▶ What the task asks
Keeping each line exactly as it is, output all of the records.

▶ The data
------------------------------

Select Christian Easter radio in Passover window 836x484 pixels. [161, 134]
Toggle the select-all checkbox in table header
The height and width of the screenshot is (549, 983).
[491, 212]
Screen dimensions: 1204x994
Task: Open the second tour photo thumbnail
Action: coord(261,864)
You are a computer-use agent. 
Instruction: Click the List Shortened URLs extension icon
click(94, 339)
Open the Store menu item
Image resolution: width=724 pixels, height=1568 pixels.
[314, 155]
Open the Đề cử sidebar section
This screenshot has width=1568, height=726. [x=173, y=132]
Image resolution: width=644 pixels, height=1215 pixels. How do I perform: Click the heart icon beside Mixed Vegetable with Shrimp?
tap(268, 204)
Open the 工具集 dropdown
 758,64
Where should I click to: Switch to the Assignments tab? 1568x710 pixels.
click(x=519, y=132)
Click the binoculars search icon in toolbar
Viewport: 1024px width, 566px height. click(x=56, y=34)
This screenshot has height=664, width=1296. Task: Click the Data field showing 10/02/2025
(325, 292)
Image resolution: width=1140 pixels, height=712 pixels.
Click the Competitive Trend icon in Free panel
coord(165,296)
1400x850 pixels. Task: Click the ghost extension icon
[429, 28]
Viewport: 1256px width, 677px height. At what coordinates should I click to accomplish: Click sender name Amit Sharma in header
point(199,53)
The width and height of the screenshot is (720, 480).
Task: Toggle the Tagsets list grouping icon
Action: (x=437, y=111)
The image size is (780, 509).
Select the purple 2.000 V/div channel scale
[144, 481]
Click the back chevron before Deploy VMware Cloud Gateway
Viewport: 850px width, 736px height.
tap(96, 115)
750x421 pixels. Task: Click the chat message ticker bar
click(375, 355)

------------------------------

▶ Response area
Select Christian Easter radio in Passover window 836x484 pixels. [161, 134]
Toggle the select-all checkbox in table header
The height and width of the screenshot is (549, 983).
[491, 212]
Screen dimensions: 1204x994
Task: Open the second tour photo thumbnail
Action: coord(261,864)
You are a computer-use agent. 
Instruction: Click the List Shortened URLs extension icon
click(94, 339)
Open the Store menu item
Image resolution: width=724 pixels, height=1568 pixels.
[314, 155]
Open the Đề cử sidebar section
This screenshot has width=1568, height=726. [x=173, y=132]
Image resolution: width=644 pixels, height=1215 pixels. How do I perform: Click the heart icon beside Mixed Vegetable with Shrimp?
tap(268, 204)
Open the 工具集 dropdown
 758,64
Where should I click to: Switch to the Assignments tab? 1568x710 pixels.
click(x=519, y=132)
Click the binoculars search icon in toolbar
Viewport: 1024px width, 566px height. click(x=56, y=34)
This screenshot has height=664, width=1296. Task: Click the Data field showing 10/02/2025
(325, 292)
Image resolution: width=1140 pixels, height=712 pixels.
Click the Competitive Trend icon in Free panel
coord(165,296)
1400x850 pixels. Task: Click the ghost extension icon
[429, 28]
Viewport: 1256px width, 677px height. At what coordinates should I click to accomplish: Click sender name Amit Sharma in header
point(199,53)
The width and height of the screenshot is (720, 480).
Task: Toggle the Tagsets list grouping icon
Action: (x=437, y=111)
The image size is (780, 509).
Select the purple 2.000 V/div channel scale
[144, 481]
Click the back chevron before Deploy VMware Cloud Gateway
Viewport: 850px width, 736px height.
tap(96, 115)
750x421 pixels. Task: Click the chat message ticker bar
click(375, 355)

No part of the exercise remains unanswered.